Hi! I'm Ottomatias from Speechly We are building developer tools that enable developers to add voice user interfaces to their apps.
I'd be interested to hear from you why you haven't already added voice to your app? Have you tried that but ran into some issues? Don't you think it's beneficial in your use case?
Would be great to hear your thoughts! Tell me what you are building, too and on which platform.
Top comments (3)
It must give a benefit/value higher than the cost of implementing this (and maintaining it). By the other hand, users are skeptical about this interactions because they don't know how long will your app hear it's ambient sounds -> conversatios (privacy concerns).
Apart from that this must lead to a redesign to add some button to activate this festure somewhere, which adds more cost.
This can't be properly ensured through A/B testing because when adding this kind of features users usually will "push the button" because it's new but on a long term they will interact with touch/mouse/keyboard.
Moreover users who "take advantage" of voice functionallities don't use them on public, so this features are reserved to an "alone at home" situation.
Another point is voice recognition and processing of natural language, which lacks of perfection and makes users loose time instead on making things easier.
After that... I think this functionallities are reserved to a well accurated market path so there's no point on adding them in general.
If you search for most asked questions to (Siri/Cortana/Alexa/Google Assistant) you will understand what I'm saying (are you married? I'm drunk, can you drive? Do aliens exist? Can you make me laugh?)
I can missed something at all... So reversing the question, what are those advantages we can get using voice functionallities on our applications?
Great comment, thanks Joel!
To recap your comment, I'd say that you gave four different reasons:
1) privacy issues on end-users side
2) implementation costs
3) speech recognition accuracy
4) the benefits of a voice user interface are not big enough
So starting from privacy. It's clearly an issue and something that the app developers need to think about. And when it comes to machine learning, it's not a trivial issue, as developing the models require at least some kind of a way for a human to a) validate the results and b) correct them if needed, so that the model can be improved.

· · · · ·

Task set:
1. In the voice interface thread, what does Speechly build?
2. Which reasons are listed in the recap of the comment in the voice interface thread?
Work only from the voice interface thread, without the data.

Given data:

· · · · ·

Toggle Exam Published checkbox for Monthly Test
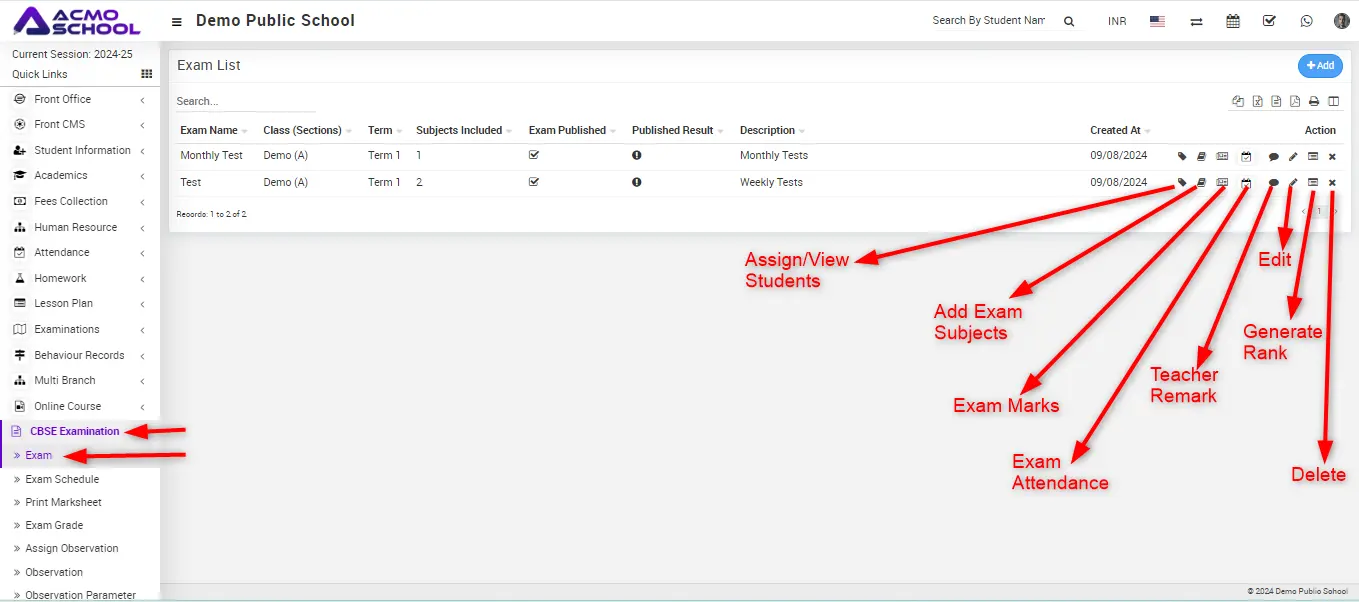 click(534, 155)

· · · · ·

Answer set:
1. Developer tools that let developers add voice user interfaces to their apps.

2.
1) Privacy issues on the end-users' side
2) Implementation costs
3) Speech recognition accuracy
4) The benefits of a voice user interface are not big enough